La Regione ha stanziato un contributo a fondo perduto per lo sviluppo e la valorizzazione dell’offerta commerciale territoriale attraverso l’ammodernamento tecnologico di macchinari e attrezzature, ed investimenti in beni intangibili.

SPESE FINANZIABILI

Le spese ammissibili sono quelle finalizzate allo sviluppo e all’ampliamento dell’offerta commerciale, nonché per la riorganizzazione e la ristrutturazione aziendale, anche mediante l’impiego di tecnologie ICT.

Nel dettaglio, i costi ammessi sono:

  • Quelli inerenti a macchinari, attrezzature, hardware e software
    • Realizzazione di sistemi logistici e di strutture e attrezzature per l’approvvigionamento e la distribuzione fisica delle merci e per la gestione dei servizi connessi;
    • Realizzazione di reti telematiche che consentano l’accesso a servizi innovativi e di assistenza;
    • Acquisizione di nuove attrezzature che favoriscano l’attrattività commerciale compresa manodopera, installazione ed opere murarie connesse alla posa in opera delle attrezzature finanziabili;
    • Acquisizione di attrezzatura per la difesa dei punti vendita;
    • Realizzazione di impiantistica multimediale per l’utilizzo di tecnologie in funzione dello svolgimento dell’attività commerciale;
    • Interventi di innovazione tecnologica degli strumenti digitali per la vendita e la promozione.
  • Cicli, ciclomotori e motori elettrici per l’utilizzo correlato alla tipologia di attività esercitata, fino a un massimo di 3 mila euro. 
  • Spese di assistenza tecnico-specialistica quali l’assistenza strategica ed operativa prestata da soggetti esterni all’aggregazione per lo sviluppo e il coordinamento operativo del progetto.

 

Banca IFIS Impresa

 

SOGGETTI BENEFICIARI

Possono usufruire del contributo, per il tramite di un rappresentante dell’aggregazione, le PMI che esercitano un’attività economica classificata con codice ISTAT ATECO 2007 primario e/o secondario nei seguenti settori:

  • Commercio all’ingrosso e al dettaglio (codice G)
  • Attività dei servizi di ristorazione (codice I 56)
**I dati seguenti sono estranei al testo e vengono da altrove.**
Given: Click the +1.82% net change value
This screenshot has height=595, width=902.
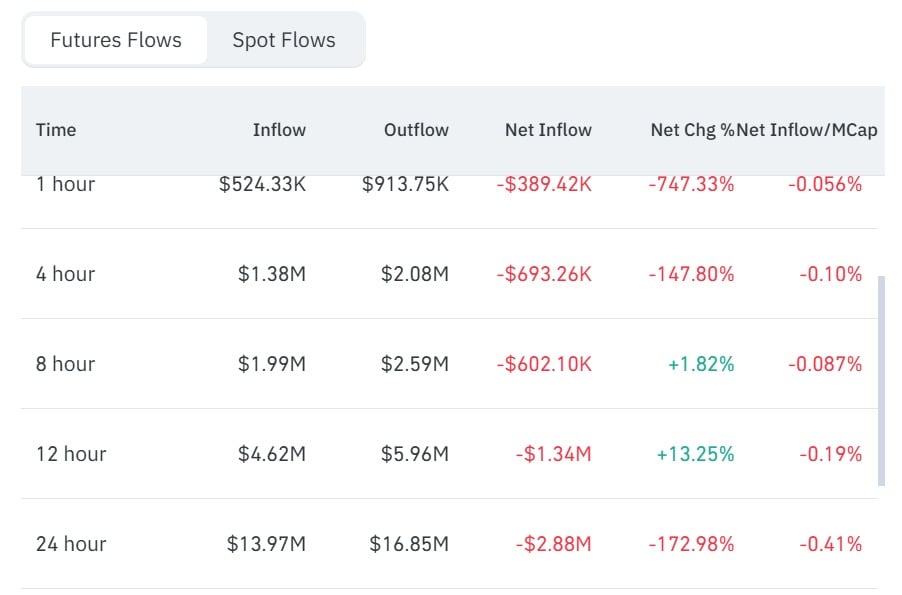Looking at the screenshot, I should click(701, 364).
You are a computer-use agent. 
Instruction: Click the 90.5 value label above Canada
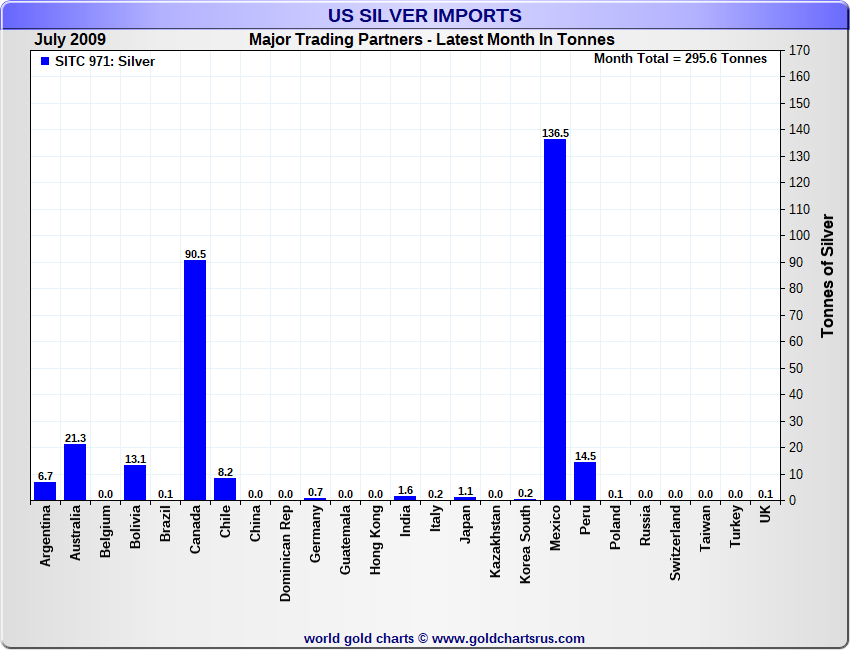tap(195, 254)
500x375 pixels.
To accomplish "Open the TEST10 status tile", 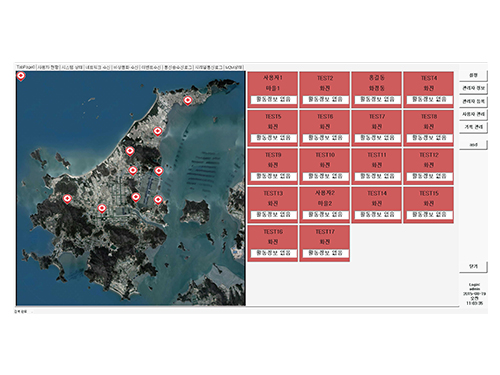I will (325, 166).
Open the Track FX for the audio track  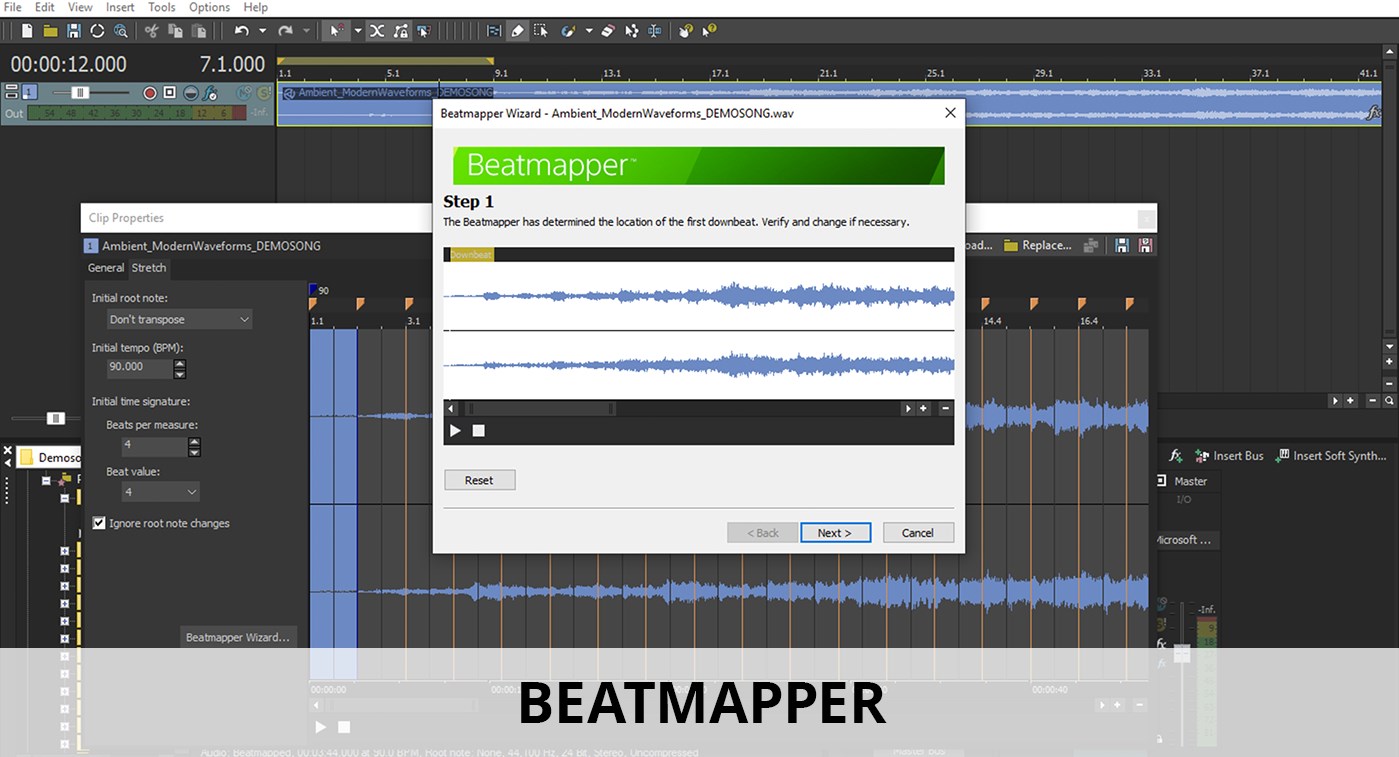[x=209, y=95]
L’aggregazione deve avere una composizione minima di 3 imprese e il numero dei componenti deve essere mantenuto fino al triennio successivo all’erogazione del saldo del sostegno. Ciascun’impresa può partecipare solo ad una aggregazione.

FORMA DELL’AGEVOLAZIONE

Il bando ha una dotazione finanziaria di 5 milioni di euro. L’agevolazione può coprire fino al 50% dell’ammontare delle spese ammissibili, e può corrispondere ad un massimo di 150 mila euro.

Tutte le imprese aderenti all’aggregazione devono partecipare al progetto, contribuendo con un investimento di almeno 10 mila euro. L’intero progetto dovrà prevedere una dimensione minima di spesa pari ad almeno 30 mila euro e una soglia massima ammissibile pari a 300 mila euro.